On FAST3D simulations of directly-driven inertial-fusion targets with high-Z layers for reducing laser imprint and surface non-uniformity growth

Modifications to the FAST3D code have been made to enhance its ability to simulate the dynamics of plastic ICF targets with high-Z overcoats. This class of problems is challenging computationally due in part to plasma conditions that are not in a state of local thermodynamic equilibrium and to the presence of mixed computational cells containing more than one material.
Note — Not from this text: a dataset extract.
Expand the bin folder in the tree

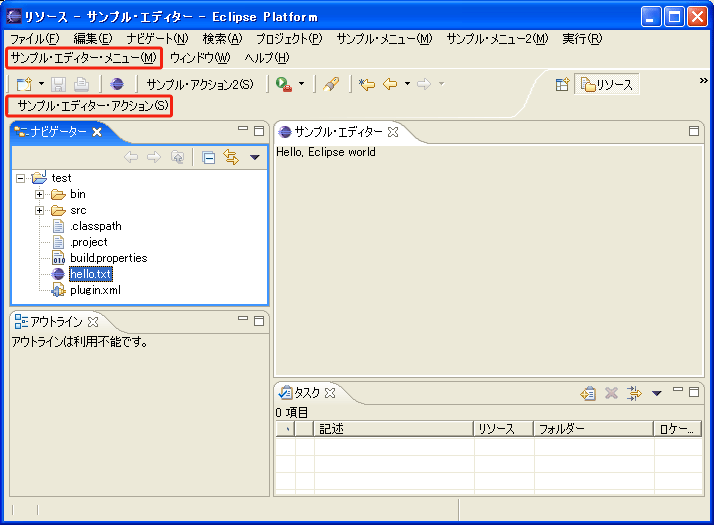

Recently, new opacity tables for gold, palladium and plastic have been generated with an improved version of the STA code [A. Bar-Shalom \textit{et al}., Phys Rev A, \textbf{40} (1989)]. These improved tables provide smoother, higher-fidelity opacity data over a wider range of temperature and density states than before, and contribute to a more accurate treatment of radiative transfer processes in FAST3D simulations. Furthermore, a new, more efficient subroutine known as ``MMEOS'' has been installed in the FAST3D code for determining pressure and temperature equilibrium conditions within cells containing multiple materials [M. Gittings \textit{et al}., Comput. Sci. Disc. \textbf{1}, 015005 (2008)]. We will discuss these topics, and present new simulation results for high-Z planar-target experiments performed recently on the NIKE Laser Facility.